The modes are a powerful generative tool for product making, but if you’ve spent time with young children, or had a really bad hangover (or both at the same time…), you understand the difficult of communicating using only verbs.

So I’m happy to share that we’ve found traction on another facet of the deep structure of discovery and business analytics.  Continuing the language analogy, we’ve identified some of the ‘nouns’ in the language of discovery: specifically, the consistently recurring aspects of a business that people are looking for insight into.  We call these discovery Subjects, since they identify *what* people focus on during discovery efforts, rather than *how* they go about discovery as with the Modes.

Sensemaking Spectrum from Joe Lamantia

Defining the collection of Subjects people repeatedly focus on allows us to understand and articulate sense making needs and activity in more specific, consistent, and complete fashion.  In combination with the Modes, we can use Subjects to concretely identify and define scenarios that describe people’s analytical needs and goals.  For example, a scenario such as ‘Explore [a Mode] the attrition rates [a Measure, one type of Subject] of our largest customers [Entities, another type of Subject] clearly captures the nature of the activity — exploration of trends vs. deep analysis of underlying factors — and the central focus — attrition rates for customers above a certain set of size criteria — from which follow many of the specifics needed to address this scenario in terms of data, analytical tools, and methods.

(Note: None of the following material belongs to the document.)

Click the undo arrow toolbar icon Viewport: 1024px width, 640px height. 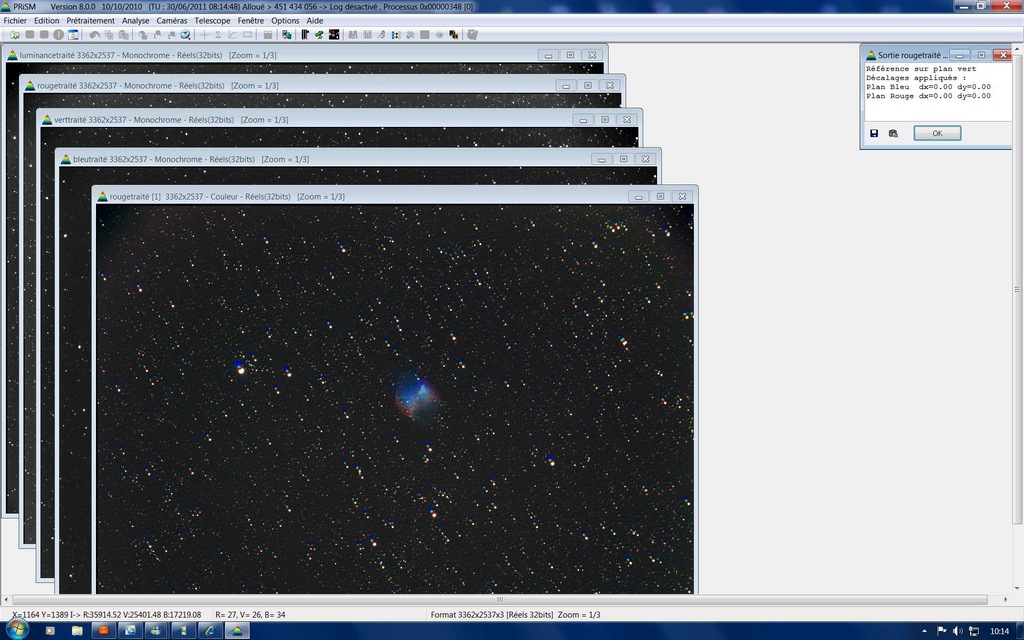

We can also use Subjects to translate effectively between the different perspectives that shape discovery efforts, reducing ambiguity and increasing impact on both sides the perspective divide.  For example, from the language of business, which often motivates analytical work by asking questions in business terms, to the perspective of analysis.  The question posed to a Data Scientist or analyst may be something like “Why are sales of our new kinds of potato chips to our largest customers fluctuating unexpectedly this year?” or “Where can innovate, by expanding our product portfolio to meet unmet needs?”.  Analysts translate questions and beliefs like these into one or more empirical discovery efforts that more formally and granularly indicate the plan, methods, tools, and desired outcomes of analysis.  From the perspective of analysis this second question might become, “Which customer needs of type ‘A’, identified and measured in terms of ‘B’, that are not directly or indirectly addressed by any of our current products, offer ‘X’ potential for ‘Y’ positive return on the investment ‘Z’ required to launch a new offering, in time frame ‘W’?  And how do these compare to each other?”.  Translation also happens from the perspective of analysis to the perspective of data; in terms of availability, quality, completeness, format, volume, etc.

By implication, we are proposing that most working organizations — small and large, for profit and non-profit, domestic and international, and in the majority of industries — can be described for analytical purposes using this collection of Subjects.  This is a bold claim, but simplified articulation of complexity is one of the primary goals of sensemaking frameworks such as this one.  (And, yes, this is in fact a framework for making sense of sensemaking as a category of activity – but we’re not considering the recursive aspects of this exercise at the moment.)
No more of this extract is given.